MORAL AND POLITICAL PERSPECTIVES ON DEMOCRACY
University of Geneva, Switzerland
27-28 June 2012

This conference seeks to illuminate the nature and value of democracy. It brings together a group of international experts to discuss the theory and practice of democracy by examining contemporary controversies surrounding the respective powers of judges and legislators, competing conceptions of representation and participation, and competing ideas about the place of people's particular identities, attachments, ideals and obligations in public life. The conference looks for inspiration to the past, as well as to the international dimensions of democratic governance, and seeks to uncover what can be learned about the theory of democracy from those who actively participate in the formulation, implementation and evaluation of public policy. Crossing disciplinary as well as international boundaries, it seeks to promote dialogue and to connect Francophone and Anglophone views on political theory, and thereby to offer a fitting tribute to the work and ideas of Jean Jacques Rousseau on this 300th anniversary of his birth.

 

PHILOSOPHY AND INTELLECTUAL PROPERTY CONFERENCE
London, 29-30 May 2009

The Philosophy and Intellectual Property Conference brings together an internationally renowned group of philosophers and legal theorists. It will discuss whether intellectual property, as currently conceived, has any philosophical or legal coherence that distinguishes it from other forms of property, or other rights that people might have in their bodies, ideas and in the world. Intellectual property rights give their holders considerable powers to with-hold life-saving inventions and medicines, to prevent the dissemination and sharing of books, music and art work and to charge fees for licensing and use that only the wealthiest individuals and governments are able to pay. Therefore the aim of this conference is to promote dialogue between lawyers and philosophers over the solution to conceptual and normative problems in the treatment of intellectual property, as these are, increasingly, of practical as well as theoretical importance, and difficult to resolve within the bounds of any one intellectual discipline.

 

PRIVACY, EQUALITY AND SECURITY
London, 9 and 23 February, 2007

This conference sought to address concerns over privacy arising from the debate over advancing technology for purposes of security, and from discussions of increasing information and data collection generally.
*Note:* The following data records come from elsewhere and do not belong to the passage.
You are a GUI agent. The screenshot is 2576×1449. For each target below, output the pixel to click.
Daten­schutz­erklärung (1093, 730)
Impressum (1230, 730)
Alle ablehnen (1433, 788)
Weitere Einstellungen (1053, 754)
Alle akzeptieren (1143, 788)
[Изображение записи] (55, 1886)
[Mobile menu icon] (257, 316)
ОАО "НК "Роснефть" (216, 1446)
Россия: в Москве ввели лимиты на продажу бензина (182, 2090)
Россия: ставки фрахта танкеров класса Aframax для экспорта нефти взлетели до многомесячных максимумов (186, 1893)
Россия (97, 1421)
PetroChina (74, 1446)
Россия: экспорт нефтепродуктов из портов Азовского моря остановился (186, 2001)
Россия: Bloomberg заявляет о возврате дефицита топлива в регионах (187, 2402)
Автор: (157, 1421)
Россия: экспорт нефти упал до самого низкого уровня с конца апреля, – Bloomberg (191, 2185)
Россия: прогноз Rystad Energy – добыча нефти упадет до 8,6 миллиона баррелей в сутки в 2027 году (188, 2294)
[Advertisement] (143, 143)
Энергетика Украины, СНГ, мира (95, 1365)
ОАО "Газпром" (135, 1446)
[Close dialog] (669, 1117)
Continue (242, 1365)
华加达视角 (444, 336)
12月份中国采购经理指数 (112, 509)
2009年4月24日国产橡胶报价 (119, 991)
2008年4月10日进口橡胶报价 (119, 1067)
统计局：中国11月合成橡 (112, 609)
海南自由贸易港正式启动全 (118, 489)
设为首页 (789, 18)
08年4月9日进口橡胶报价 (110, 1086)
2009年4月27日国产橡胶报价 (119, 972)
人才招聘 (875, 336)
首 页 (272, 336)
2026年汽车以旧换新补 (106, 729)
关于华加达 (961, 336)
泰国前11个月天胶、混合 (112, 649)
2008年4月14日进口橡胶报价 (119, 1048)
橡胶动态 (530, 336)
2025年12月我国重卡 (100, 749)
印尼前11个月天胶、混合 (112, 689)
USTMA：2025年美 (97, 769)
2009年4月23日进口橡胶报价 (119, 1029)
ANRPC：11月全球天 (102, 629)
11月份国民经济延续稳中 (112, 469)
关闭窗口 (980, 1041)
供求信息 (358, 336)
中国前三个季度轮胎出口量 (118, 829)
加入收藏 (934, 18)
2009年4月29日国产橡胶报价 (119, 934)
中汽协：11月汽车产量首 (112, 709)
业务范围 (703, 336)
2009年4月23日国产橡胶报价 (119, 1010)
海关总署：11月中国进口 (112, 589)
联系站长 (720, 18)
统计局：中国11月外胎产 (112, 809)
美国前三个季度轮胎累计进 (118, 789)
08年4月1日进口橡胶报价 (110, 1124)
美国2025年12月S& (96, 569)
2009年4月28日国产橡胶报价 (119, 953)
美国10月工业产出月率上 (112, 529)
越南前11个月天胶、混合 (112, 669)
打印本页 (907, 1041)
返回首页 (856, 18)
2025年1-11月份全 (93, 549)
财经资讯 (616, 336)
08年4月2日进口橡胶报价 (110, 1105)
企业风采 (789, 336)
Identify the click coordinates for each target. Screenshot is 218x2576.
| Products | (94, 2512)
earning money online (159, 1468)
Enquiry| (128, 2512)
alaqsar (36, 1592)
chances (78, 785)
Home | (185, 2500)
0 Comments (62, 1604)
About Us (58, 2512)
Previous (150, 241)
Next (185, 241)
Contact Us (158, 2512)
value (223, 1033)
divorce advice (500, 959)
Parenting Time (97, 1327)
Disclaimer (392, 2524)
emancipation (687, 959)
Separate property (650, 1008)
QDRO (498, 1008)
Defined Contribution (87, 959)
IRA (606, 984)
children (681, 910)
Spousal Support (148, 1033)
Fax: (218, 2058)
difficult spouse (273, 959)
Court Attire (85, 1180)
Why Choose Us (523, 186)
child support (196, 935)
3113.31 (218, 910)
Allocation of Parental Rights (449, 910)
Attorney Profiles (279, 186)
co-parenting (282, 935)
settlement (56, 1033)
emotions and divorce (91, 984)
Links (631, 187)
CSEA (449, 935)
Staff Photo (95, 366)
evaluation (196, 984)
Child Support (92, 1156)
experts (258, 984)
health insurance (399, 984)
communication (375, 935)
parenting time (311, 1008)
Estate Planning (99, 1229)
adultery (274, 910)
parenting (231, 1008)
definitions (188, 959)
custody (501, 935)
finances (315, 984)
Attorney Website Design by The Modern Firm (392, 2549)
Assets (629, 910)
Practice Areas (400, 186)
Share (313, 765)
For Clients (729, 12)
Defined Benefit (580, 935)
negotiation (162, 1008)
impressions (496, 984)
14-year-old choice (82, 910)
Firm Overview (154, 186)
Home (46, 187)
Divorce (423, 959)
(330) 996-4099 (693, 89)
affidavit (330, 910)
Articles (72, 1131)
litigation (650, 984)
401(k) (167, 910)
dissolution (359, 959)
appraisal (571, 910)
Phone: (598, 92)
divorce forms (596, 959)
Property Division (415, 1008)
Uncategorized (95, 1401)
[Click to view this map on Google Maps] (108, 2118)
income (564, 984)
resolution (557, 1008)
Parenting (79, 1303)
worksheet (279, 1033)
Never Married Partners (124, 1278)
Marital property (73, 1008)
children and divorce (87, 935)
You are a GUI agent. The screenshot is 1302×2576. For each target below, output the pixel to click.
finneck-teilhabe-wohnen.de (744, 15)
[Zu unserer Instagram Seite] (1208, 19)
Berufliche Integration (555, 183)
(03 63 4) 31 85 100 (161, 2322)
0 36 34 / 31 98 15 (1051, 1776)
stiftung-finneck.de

The purpose of the conference was to bring together the expertise of those working in issues of technology and information, with philosophical work on privacy, equality and the right to self-defence. The conference was organised together with Jonathan Wolff from the Department of Philosophy at UCL and Shepley Orr from the Department of Civil and Environmental Engineering at UCL. The event was co-hosted by the Institute of Philosophy of the University of London and University College London, and was co-sponsored by the Institute of Philosophy and the Accesibility Research Group and the Department of Civil and Environmental Engineering at UCL.